Post-Analysis for Modeling Tuning Experiments
Overview
Teaching: 15 min
Exercises: 50 minQuestions
How should we visualize the outputs from the post-processing phase?
What general trends do we observe from the last epoch results?
Objectives
Create generic rules for each hyperparameter to help guide in our hyperparameter tuning search
Introduction
Post-analysis is a very important part of Machine Learning tuning experiments. It follows the post-processing phase and focuses on analyzing the results to better understand the behavior of a model and improve its performance.
The experimental results we will perform post-analysis on come from Tuning Neural Network Models for Better Accuracy (herein referred to as the 1st lesson),
where we conducted machine learning experiments using Jupyter Notebook,
and from Effective Deep Learning Workflow on HPC (herein referred to as the 2nd lesson), where we utilized batch training on the HPC.
These experiments used the Baseline Model
and tuned only one hyperparameter at a time.
The Baseline Model
As a reminder, the baseline model for tuning the
sherlock_18apps
classifier is defined with the following hyperparameters:
- one hidden layer with 18 neurons
- learning rate of 0.0003
- batch size of 32
- 10 epochs (and 30 epochs for the batch training lesson)
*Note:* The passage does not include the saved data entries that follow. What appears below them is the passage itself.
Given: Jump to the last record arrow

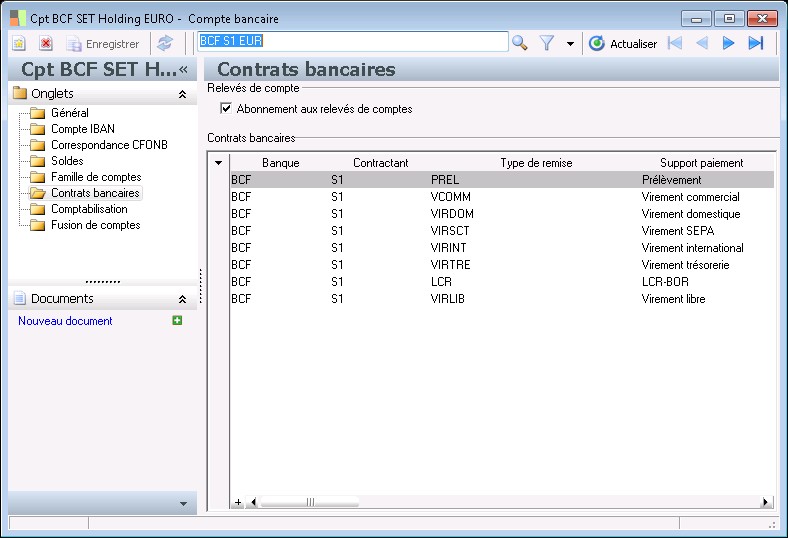Looking at the screenshot, I should [x=756, y=43].
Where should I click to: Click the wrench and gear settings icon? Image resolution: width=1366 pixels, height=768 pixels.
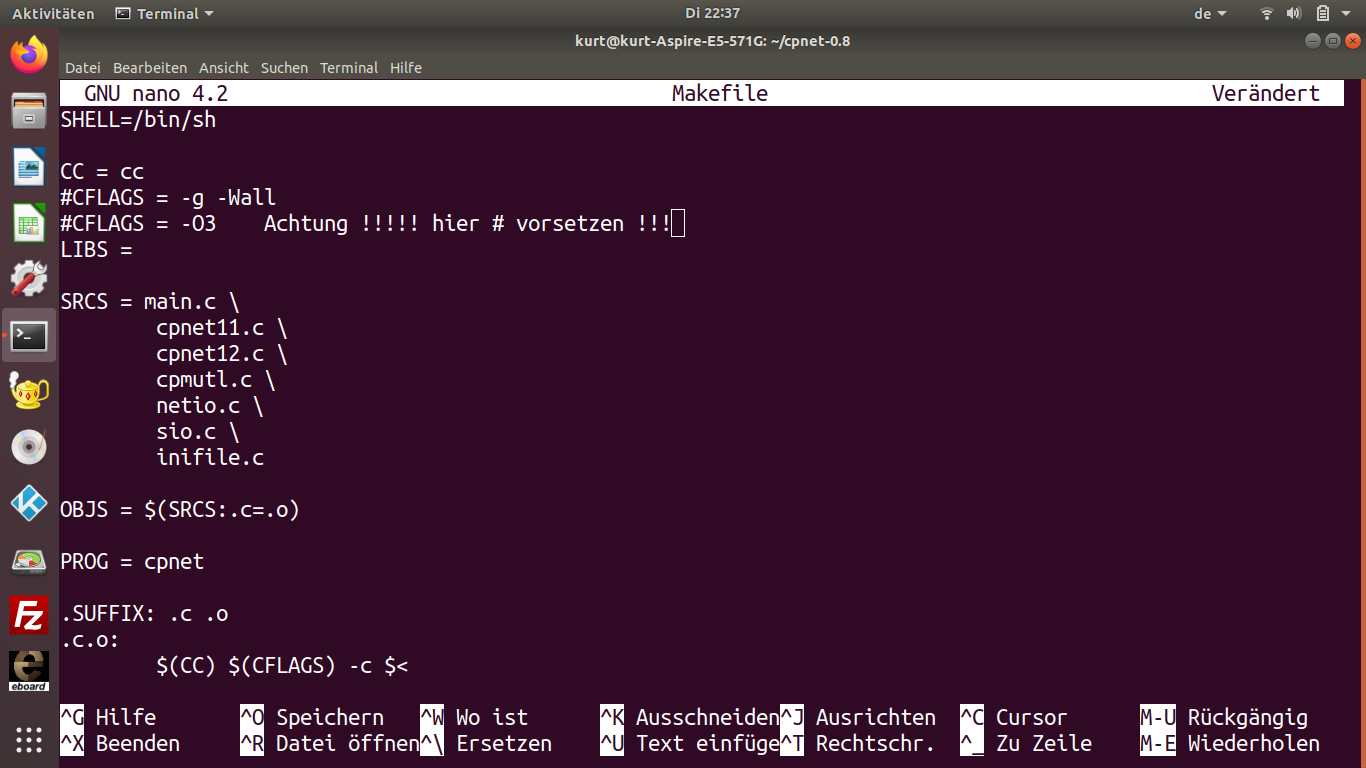(29, 279)
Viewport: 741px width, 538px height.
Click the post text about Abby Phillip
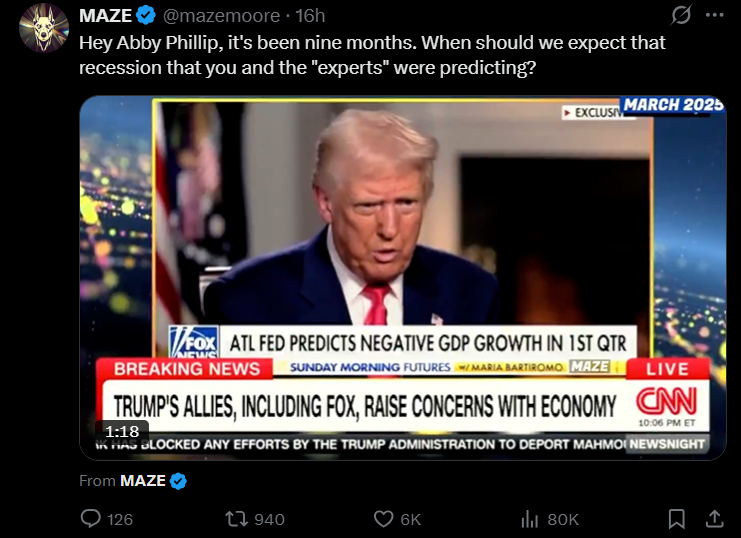[x=372, y=55]
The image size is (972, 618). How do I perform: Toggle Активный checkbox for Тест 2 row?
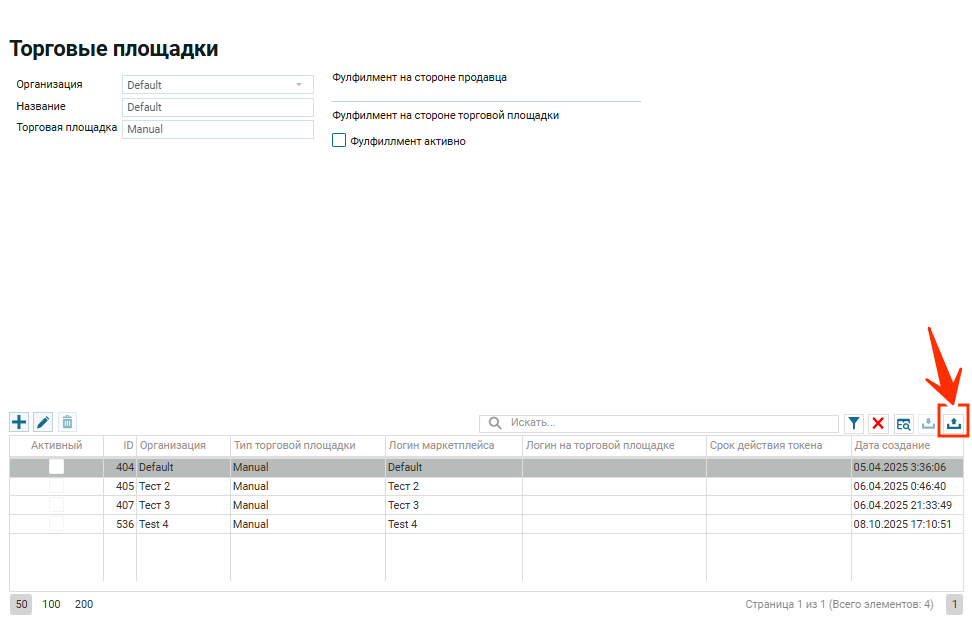point(56,486)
The post-analysis for these experiments will focus on drawing conclusions and trying to better optimize the model’s accuracy by observing the effects of increasing or decreasing the hyperparameter.
Takeaways from Tuning Experiments Part 1: Varying Hidden Layers
In the first experiment, we tuned the NN_Model_1H
model
by varying only the hidden_neurons
hyperparameter.
Visualizing the results
Utilize post_analysis_NN_Model_1H.ipynb
, which is recreated below.
This notebook assumes post-processing is already completed.
It also creates different visualizations for the 1st and 2nd lessons,
since the number of epochs is different.
Note:
Though the post_analysis_NN_Model_1H.ipynb includes code to visualize the model output from both 1st and 2nd lessons, only the 2nd will be shown.
Step 0: Import modules and define helper functions
import os
import pandas as pd
import matplotlib.pyplot as plt
import numpy as np
%matplotlib inline
## Returns the last epoch data frame
#modelType - what it is called in the Model_Type column
#colName - the name of the column in the data frame
#dirName - name from the directory
#xLabel - Label for the graph
#last_epoch_data - the dataframe that only contains the last epoch data
def getResults(modelType, colName, dirName, xLabel, last_epoch_data):
# filter by the model type (the hyperparameter scanned)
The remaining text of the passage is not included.